昨今多くの企業で、急速な環境変化に対応するためのクラウド活用が進み、用途に応じて複数のクラウドサービスを使い分けるマルチクラウド利用が広がっている。一方で、クラウドサービスでは容易にシステムを構築、拡張、変更できることから、様々な部署で多数のクラウドシステムが個別に構築されるようになり、各システムの状態、セキュリティ設定等を全社で統合的に把握、管理するのが難しいという課題が出てきている。
そうした課題を解決し、パブリッククラウドを安全に使うためのアプローチとして、クラウドシステムの設定を常時監視し、セキュリティ設定が正しい状態かどうかポリシーに沿っているかを確認できる仕組み「CSPM(Cloud Security Posture Management:クラウドセキュリティ状態管理)」という概念が注目されている。
株式会社インターネットイニシアティブ(以下、IIJ)は、AWS(Amazon Web Service)やMicrosoft Azure、GCP(Google Cloud Platform)といった各種クラウドサービスで構築した複数のシステムの設定を一元管理し、設定の不備を検出することでクラウド環境のセキュリティリスクを可視化する「IIJ CSPMソリューション」を提供開始した。
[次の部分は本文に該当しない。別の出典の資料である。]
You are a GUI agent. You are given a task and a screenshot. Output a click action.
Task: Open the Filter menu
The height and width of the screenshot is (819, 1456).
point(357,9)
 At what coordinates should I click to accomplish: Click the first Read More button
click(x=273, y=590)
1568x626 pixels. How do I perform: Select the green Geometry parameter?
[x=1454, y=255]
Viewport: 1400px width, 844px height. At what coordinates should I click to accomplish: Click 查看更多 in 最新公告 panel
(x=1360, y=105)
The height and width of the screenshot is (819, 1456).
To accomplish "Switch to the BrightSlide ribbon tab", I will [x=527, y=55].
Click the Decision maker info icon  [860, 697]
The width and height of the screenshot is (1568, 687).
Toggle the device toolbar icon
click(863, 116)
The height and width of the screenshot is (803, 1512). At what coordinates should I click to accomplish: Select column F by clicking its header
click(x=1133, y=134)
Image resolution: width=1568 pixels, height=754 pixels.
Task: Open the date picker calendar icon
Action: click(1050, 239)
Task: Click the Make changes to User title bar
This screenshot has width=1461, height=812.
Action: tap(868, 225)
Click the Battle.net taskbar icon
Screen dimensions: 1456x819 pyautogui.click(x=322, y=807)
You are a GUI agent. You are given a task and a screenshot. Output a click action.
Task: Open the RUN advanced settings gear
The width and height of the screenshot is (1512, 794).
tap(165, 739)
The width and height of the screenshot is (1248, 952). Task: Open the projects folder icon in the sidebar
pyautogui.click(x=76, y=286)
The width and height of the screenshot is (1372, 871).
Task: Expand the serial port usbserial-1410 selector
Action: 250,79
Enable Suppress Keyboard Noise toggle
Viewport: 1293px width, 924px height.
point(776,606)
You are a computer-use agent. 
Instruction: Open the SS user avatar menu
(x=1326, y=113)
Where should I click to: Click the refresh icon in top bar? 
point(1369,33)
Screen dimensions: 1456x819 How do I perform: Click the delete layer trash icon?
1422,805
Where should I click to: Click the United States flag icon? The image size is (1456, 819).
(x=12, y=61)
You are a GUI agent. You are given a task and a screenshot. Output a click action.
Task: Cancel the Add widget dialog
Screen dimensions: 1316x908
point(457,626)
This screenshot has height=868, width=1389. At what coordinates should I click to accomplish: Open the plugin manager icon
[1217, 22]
同ソリューションはCSPMを提供するソリューションで、米国Palo Alto Networksのクラウドネイティブセキュリティプラットフォーム「Prisma Cloud」を活用してネットワーク構成やストレージ設定、アカウント制御や暗号化設定など各クラウドリソースへのアクセス権限やパラメータ設定を分析し、設定不備による脆弱性を検出するとともに是正策を提示する。詳しい特長は以下の通り。
- API連携のみで容易にマルチクラウドの一元管理を実現
- 問題のある設定を自動で特定し解析、自動修復まで可能
- 技術サポートにより導入後も安心した運用が可能
各クラウドサービスは、APIで連携を行うだけで監視が可能になり、マルチクラウド環境でも容易にリソースの利用状況を可視化し一元管理することができる。監視の際にインスタンスへのアクセスは発生しないため、監視によるシステムへの負荷がかからない。
CISベンチマーク(※1)といったセキュリティ基準や、EUの個人情報保護法「GDPR」、NISTサイバーセキュリティフレームワーク(※2)、PCI-DSS(※3)などのコンプライアンス要件への対応と準拠をチェックし、違反している設定やリスクの高い設定など問題箇所を危険度別に整理して、アラートを通知する。
管理画面では、時系列でアラートの発生状況や関連する設定変更履歴を表示するため、問題箇所を即時に特定、解析することができる。問題箇所を検出した場合は、修正する手順を提示するほか、あらかじめルールを定義しておくことでワンクリックで設定を修復したり、自動修復することも可能だ。
ポリシーチューニングなど初期導入支援に加えて、監視対象のクラウドシステム追加やアカウント追加など運用代行作業もIIJが行う。また様々な部署で利用されるクラウド環境に対して、アップデートされるポリシーを適用するだけで全社一括でセキュリティ基準による運用が可能になる。さらに、AWSやMicrosoft Azureのナレッジも含めた運用監視に関する技術的なサポート窓口を提供するため、導入後も安心して利用できる。
同ソリューションを利用することで、IaaSの設定不備によるシステムへの攻撃やセキュリティ事故の発生抑止につながるとのことだ。
なお、同ソリューションの参考価格として、初期導入支援が3,000,000円~、運用監視が3,600,000円~/年となっており、別途Prisma Cloudのライセンス費用が発生するとのことだ。
※1 CISベンチマーク:米国のセキュリティ組織「CIS(Center For Internet Security)」が策定した、システムを安全に構成するための構成基準およびベストプラクティスが記載されたガイドライン。
※2 NISTサイバーセキュリティフレームワーク:米国の政府機関「米国国立標準研究所(NIST)」が2014年に発行した重要インフラのサイバーセキュリティを向上させるためのフレームワーク。
※3 PCI-DSS:Payment Card Industry Data Security Standardの略で、クレジットカード情報を取り扱う際のグローバルセキュリティ基準。